"The workshop you facilitated this afternoon was amazing. So amazing that it inspired me to instantly enhance my website," wrote Erika J. Glover of South Carolina, who graduated from Penn State University in May after studying broadcast journalism and international studies. "Of course, I understood the importance of utilizing social media and other software to expand my scope and influence. Yet, it was not until I heard you speak that I realized its actual significance." Erika also said "my dream, rather, my destiny is to become an international reporter." She added: "My hope is that I can maintain contact with you throughout my career" and "currently, my focus is on my job hunt."
So what surprised me? I remembered this young woman seeming inattentive during the NABJ session. I asked why upon calling Erika without warning on Tuesday. She said she was contemplating what she had and had not learned at Penn State. No worries, I said. What matters is what happened henceforth. "I am prepared to invest in you 100 percent," I told her, if she was prepared to invest in me the same. Erika replied matter-of-factly, "I am."
The next day, July 4, we spoke for two hours! We discussed everything from what she learned at the convention to her creating a LinkedIn profile to her using the same portrait across social media platforms to tweeting smartly with hashtags and by the one-third rule: 33 percent information, 33 percent news and 33 percent personal. We also focused on her "twesume" – that is, the 160 characters (maximum) that make up her Twitter bio. (Here's more about what makes a good twesume.) We also talked about the importance of using AP style and correct grammar, spelling and punctuation in her tweets, so she demonstrates that she can write effectively.

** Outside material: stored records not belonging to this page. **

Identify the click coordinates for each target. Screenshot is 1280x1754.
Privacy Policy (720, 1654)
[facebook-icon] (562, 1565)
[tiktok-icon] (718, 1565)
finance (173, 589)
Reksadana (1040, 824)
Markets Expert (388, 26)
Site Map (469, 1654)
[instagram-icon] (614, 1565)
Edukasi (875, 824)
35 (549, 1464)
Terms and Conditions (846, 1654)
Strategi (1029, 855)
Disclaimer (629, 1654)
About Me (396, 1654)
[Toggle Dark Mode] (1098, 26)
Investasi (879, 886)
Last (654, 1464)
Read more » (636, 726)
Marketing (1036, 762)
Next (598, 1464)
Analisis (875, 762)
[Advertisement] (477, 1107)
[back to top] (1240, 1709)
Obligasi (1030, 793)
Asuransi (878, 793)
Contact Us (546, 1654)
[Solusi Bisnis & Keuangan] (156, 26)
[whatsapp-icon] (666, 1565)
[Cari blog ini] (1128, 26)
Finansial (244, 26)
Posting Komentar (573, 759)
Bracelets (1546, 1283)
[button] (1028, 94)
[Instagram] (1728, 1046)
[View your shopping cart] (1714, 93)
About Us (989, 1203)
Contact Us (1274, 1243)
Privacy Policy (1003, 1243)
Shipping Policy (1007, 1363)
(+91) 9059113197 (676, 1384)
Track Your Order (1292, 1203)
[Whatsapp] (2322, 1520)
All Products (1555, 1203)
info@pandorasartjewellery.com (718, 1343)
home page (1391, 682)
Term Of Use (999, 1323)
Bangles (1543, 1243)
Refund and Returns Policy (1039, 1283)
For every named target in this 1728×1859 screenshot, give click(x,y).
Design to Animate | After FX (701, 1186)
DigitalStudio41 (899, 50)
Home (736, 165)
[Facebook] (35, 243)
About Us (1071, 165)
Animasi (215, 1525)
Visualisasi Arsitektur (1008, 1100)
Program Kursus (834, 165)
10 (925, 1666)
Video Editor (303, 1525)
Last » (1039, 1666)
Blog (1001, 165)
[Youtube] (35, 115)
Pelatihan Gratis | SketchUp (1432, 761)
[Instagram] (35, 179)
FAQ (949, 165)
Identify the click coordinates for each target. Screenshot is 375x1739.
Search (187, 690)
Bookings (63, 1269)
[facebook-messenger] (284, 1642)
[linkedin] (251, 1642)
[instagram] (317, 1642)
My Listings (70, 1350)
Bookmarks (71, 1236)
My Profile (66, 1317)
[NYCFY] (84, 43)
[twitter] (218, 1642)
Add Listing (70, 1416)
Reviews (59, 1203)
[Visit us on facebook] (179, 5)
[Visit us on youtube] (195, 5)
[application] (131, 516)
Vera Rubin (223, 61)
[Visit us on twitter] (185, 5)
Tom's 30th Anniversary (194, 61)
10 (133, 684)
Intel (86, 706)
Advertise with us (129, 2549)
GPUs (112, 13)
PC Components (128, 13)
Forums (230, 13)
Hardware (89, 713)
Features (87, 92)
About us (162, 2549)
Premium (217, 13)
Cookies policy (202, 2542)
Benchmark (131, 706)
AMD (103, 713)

Erika also shared that she was shadowing reporters at a television station in Columbia. She was happy to be alongside professionals daily and getting help with her resume tape. We spoke about creating a digital portfolio that could best present her aspirations, experience and potential to news directors and recruiters. I'm looking forward to our interaction and hope it becomes part of my independent study for graduate school. More importantly, I'm eager to learn that Erika has found her first reporting job. It will touch me, no doubt. It certainly will not surprise me.